HENRI-JOSEPH HARPIGNIES (1819-1916)
A DESIGN FOR A DECORATIVE PANEL
Signed to l.l. of left-hand landscape detail h harpignies 94.
Pen & ink with watercolour
19.2 x 11.5 cm | 32 x 24.1 cm (Framed)
PROVENANCE:
With Kate de Rothschild, London;
From whom purchased by the present owners
The present work is an intriguing and unusual example of Harpignies' watercolours, with two of his customary monochrome-wash landscapes - the larger one featuring a presumed self-portrait - and decorative details, combined to form an Art-Deco panel design. A comparable example is presently with Stephen Ongpin Fine Art, London, of almost identical dimensions, possibly dated to the same year as ours. A further sheet, again of the same dimensions and a similar composition, was on the art market in Paris in 1995, which was also dated to 1894, suggesting that the three were perhaps part of a larger decorative scheme which Harpignies devised.

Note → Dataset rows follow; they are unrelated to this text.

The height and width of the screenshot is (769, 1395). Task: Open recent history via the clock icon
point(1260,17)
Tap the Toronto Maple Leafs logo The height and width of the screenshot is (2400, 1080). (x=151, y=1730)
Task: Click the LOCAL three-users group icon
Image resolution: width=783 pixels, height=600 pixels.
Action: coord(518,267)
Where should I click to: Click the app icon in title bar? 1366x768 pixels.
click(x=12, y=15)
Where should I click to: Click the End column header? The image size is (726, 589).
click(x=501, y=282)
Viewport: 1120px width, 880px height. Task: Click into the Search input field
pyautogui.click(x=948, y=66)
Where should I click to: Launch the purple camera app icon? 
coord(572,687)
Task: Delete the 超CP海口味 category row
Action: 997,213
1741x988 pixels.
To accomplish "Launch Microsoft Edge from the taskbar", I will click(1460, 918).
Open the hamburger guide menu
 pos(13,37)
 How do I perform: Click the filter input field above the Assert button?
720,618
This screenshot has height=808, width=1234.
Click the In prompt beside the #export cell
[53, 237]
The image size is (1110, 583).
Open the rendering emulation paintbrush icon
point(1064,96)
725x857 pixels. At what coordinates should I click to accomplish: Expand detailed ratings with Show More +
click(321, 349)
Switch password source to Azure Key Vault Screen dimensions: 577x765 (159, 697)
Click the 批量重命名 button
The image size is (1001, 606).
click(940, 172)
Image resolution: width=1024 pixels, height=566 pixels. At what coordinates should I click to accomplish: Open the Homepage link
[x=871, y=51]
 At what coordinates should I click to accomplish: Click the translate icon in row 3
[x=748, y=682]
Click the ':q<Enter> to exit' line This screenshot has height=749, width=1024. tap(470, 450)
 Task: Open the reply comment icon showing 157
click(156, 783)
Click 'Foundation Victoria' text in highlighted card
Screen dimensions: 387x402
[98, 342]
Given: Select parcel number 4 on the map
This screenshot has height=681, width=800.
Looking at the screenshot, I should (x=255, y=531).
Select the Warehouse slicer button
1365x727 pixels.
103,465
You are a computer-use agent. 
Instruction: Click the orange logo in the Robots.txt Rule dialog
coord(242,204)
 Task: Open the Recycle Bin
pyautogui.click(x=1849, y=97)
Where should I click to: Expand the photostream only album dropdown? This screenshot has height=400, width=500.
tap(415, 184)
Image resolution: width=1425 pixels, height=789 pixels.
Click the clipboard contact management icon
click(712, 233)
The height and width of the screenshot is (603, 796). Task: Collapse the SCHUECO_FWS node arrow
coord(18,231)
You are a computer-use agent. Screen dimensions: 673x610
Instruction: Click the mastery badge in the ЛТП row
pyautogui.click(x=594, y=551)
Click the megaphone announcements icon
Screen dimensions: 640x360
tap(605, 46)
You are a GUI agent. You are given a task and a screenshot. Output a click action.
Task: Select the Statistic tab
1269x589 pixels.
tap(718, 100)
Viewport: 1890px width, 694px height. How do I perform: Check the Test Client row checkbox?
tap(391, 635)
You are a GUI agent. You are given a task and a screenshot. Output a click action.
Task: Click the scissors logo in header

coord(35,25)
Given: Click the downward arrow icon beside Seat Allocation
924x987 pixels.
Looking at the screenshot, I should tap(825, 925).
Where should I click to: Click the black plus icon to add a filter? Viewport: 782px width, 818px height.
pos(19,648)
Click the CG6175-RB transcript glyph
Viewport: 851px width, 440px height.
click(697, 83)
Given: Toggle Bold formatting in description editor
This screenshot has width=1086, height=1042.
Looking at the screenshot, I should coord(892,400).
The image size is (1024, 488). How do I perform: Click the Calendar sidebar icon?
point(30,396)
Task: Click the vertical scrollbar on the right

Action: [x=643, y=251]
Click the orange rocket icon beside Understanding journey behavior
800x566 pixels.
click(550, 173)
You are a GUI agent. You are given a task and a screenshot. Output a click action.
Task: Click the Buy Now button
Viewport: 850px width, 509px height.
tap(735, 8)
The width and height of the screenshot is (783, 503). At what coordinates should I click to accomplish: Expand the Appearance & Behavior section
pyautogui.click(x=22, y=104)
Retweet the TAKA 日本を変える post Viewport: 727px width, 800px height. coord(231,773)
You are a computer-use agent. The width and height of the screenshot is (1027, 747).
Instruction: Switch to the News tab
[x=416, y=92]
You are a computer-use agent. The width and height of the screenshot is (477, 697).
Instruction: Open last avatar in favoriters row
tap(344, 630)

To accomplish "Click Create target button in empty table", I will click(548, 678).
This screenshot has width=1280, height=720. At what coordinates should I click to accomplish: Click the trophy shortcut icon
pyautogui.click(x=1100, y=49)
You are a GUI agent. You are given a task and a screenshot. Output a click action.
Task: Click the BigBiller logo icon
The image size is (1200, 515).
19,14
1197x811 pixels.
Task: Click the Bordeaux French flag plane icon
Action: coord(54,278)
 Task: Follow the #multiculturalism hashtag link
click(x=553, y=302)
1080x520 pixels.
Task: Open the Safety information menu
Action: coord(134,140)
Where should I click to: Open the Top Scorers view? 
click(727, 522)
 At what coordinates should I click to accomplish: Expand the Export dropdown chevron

Harpignies was a pupil of the landscape painter Jean Achard, with whom he travelled throughout France. Between the years 1849-52 and 1863-5, Harpignies spent time in Italy. In a lineage of artists influenced by Jean-Baptiste Corot and the early artists of the Barbizon School, Harpignies was among the most significant: despite practising a generation after the 1830 School, Harpignies nevertheless concentrated primarily on landscape painting in a Barbizon manner, even working in the Forest of Fontainbleu as these artistic antecedents had done, from 1854 onwards. He worked in both oils and watercolour, developing a distinctive hand in his use of the latter medium: they are characterised by brisk brushstrokes, often with pale, watery pigments, wherein much of the paper is left uncoloured or only thinly-painted to create atmospheric effects.